2G Energy (DE:2GBG) continues to diversify its activities by developing export markets and service revenues, so that it is less exposed to changes in the regulatory environment for renewables and CHP in individual markets. Strong domestic demand for biogas modules with a flexible output for use, balancing renewable energy sources that are inherently variable supported 16% revenue growth during H118. This improvement enabled 2G to post a positive first-half result, the first since 2012.

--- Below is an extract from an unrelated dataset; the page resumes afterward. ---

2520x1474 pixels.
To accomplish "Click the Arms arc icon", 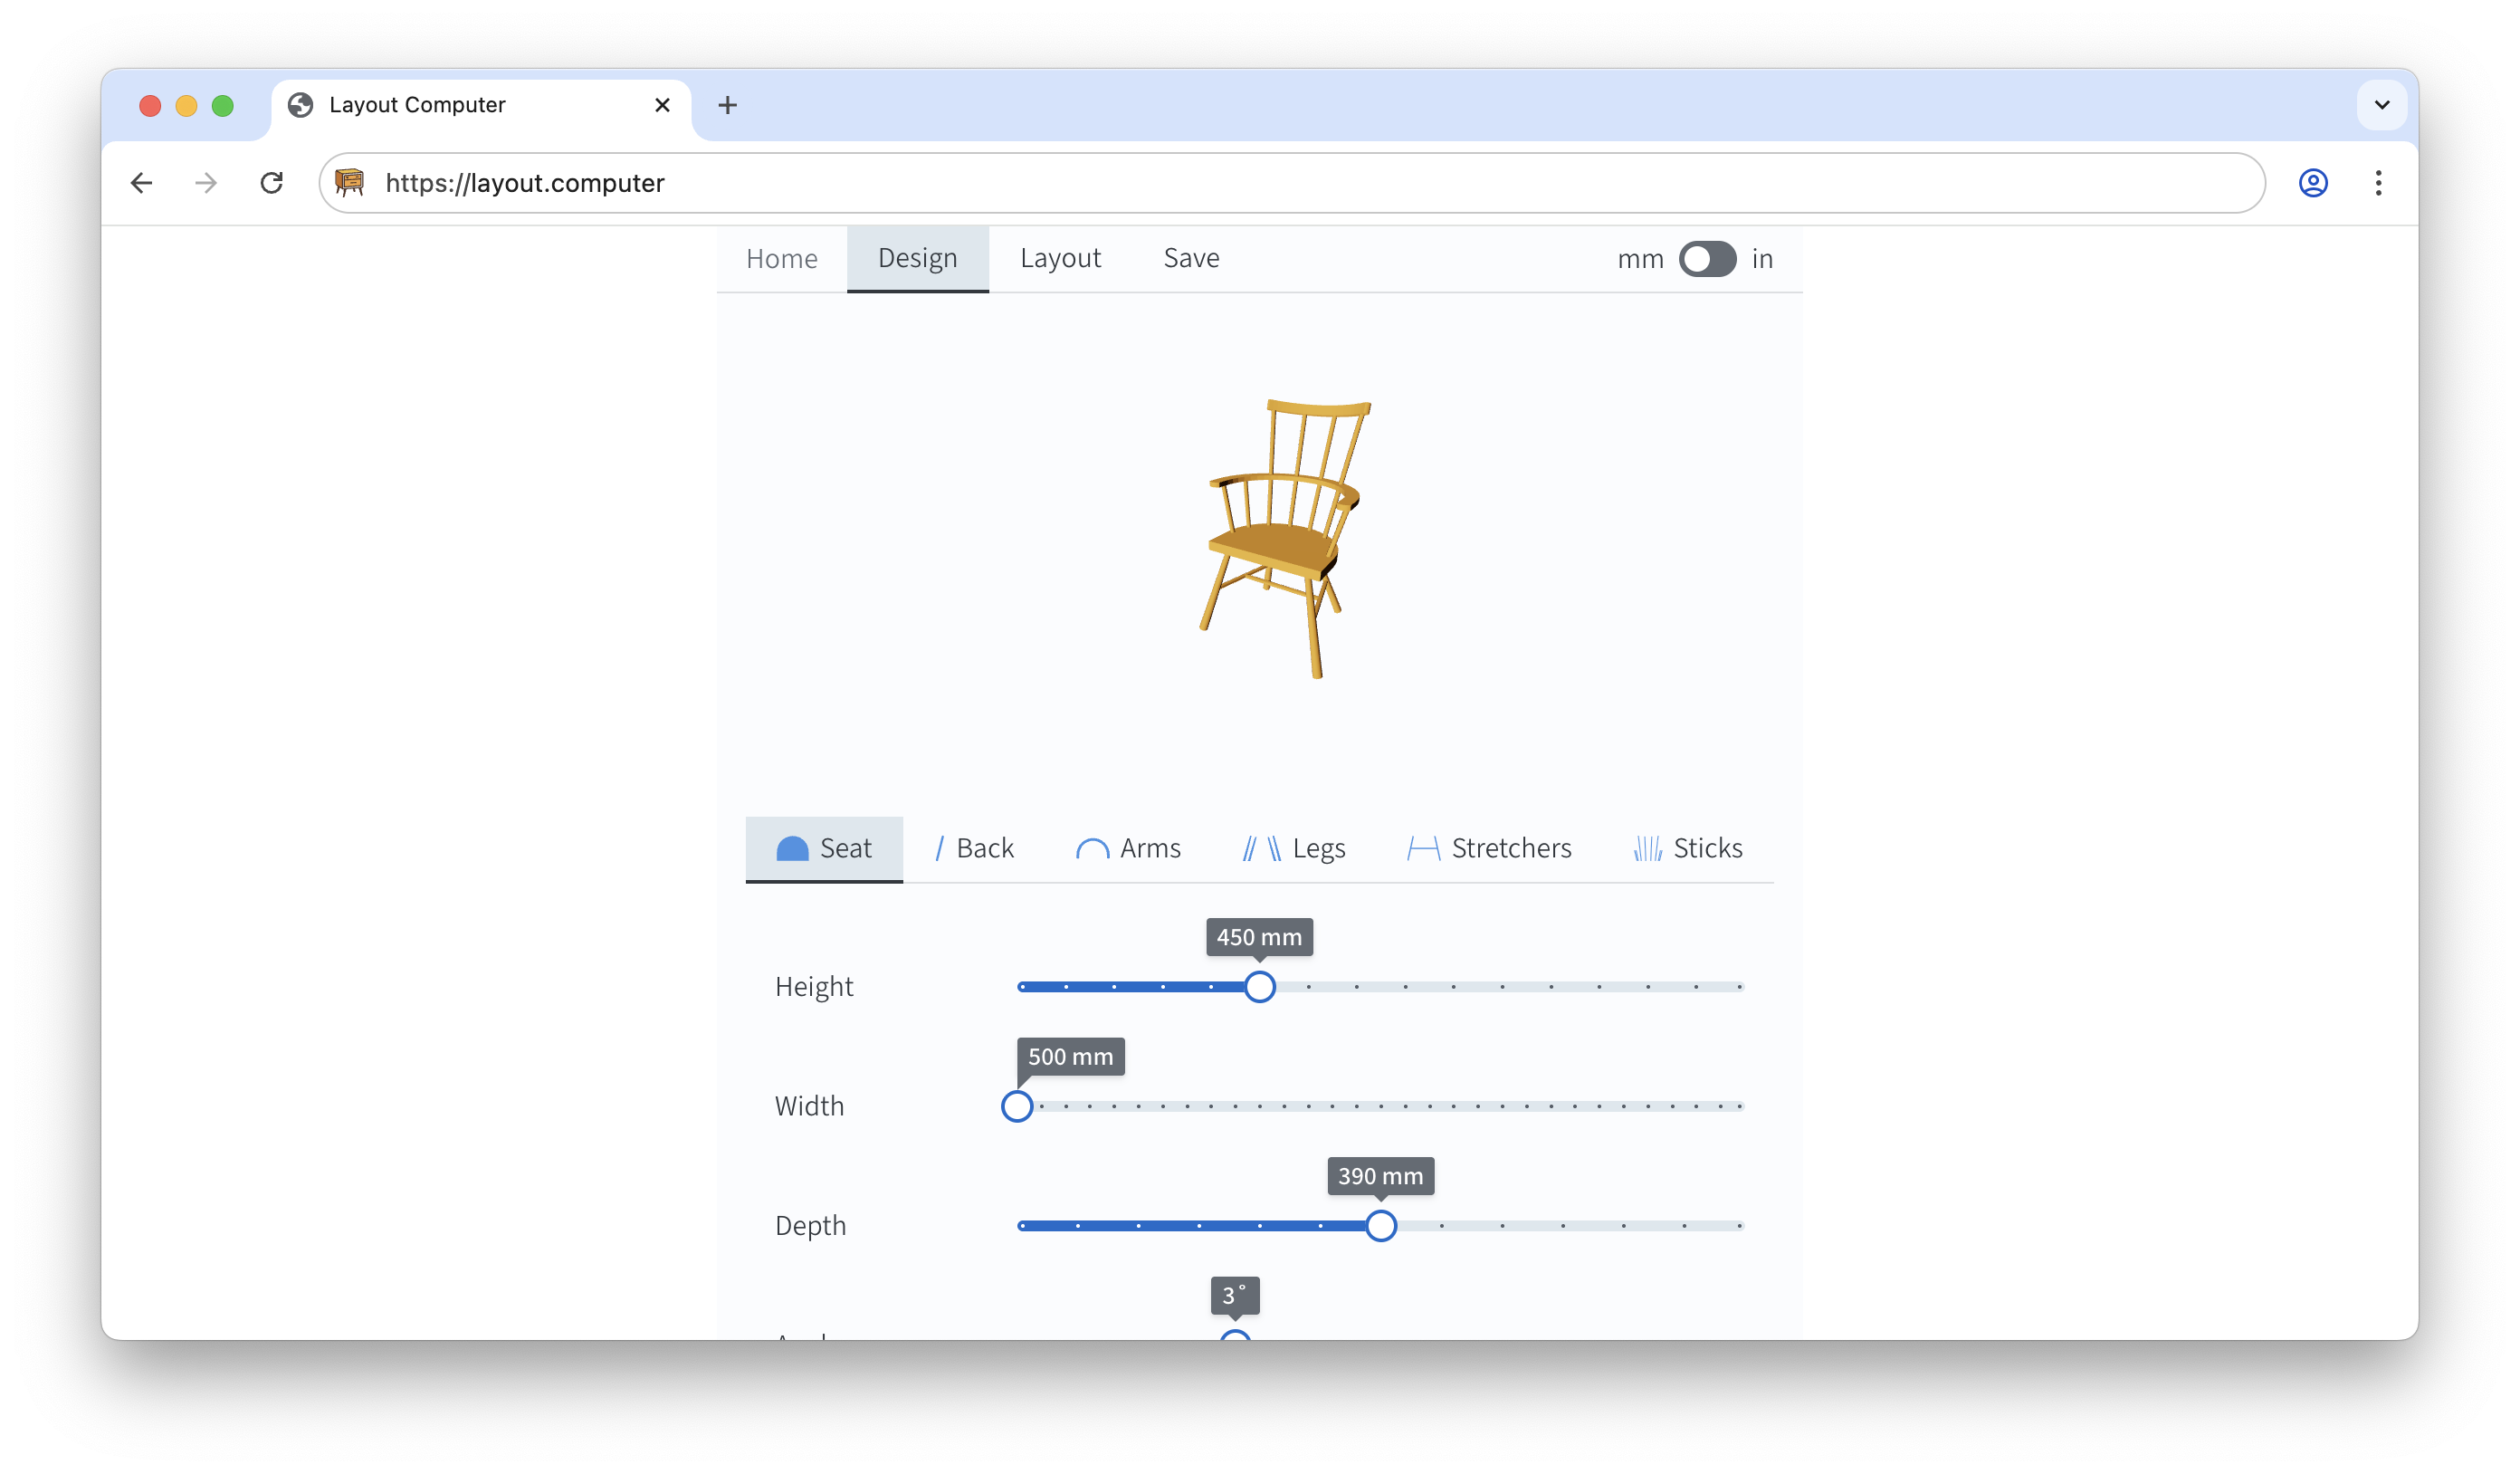I will click(1092, 849).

Strong growth in service revenues de-risks business
Group sales increased by 16% y-o-y to €84.1m, although the headline number was distorted by €8.4m exceptionals. Stripping this out, sales grew by 5%. Growth was driven by a strong increase in sales of biogas modules in Germany and in service revenues. Despite the surge in domestic product sales, exports constituted 46% of all CHP sales and 24% of service sales, showing that the company is becoming more resilient to changes in the regulatory environment in individual markets. It was also pleasing to note that management’s initiative to improve monetisation of services was successful, as the development of service revenues gives additional protection from potential downturns in demand for CHP equipment and a mechanism for removing some of the seasonality in sales. Service revenues grew by 21% year-on-year to 46% of the total. EBIT, which was not distorted by the exceptional item, moved from a loss of €0.5m in H117 to a €1.1m profit.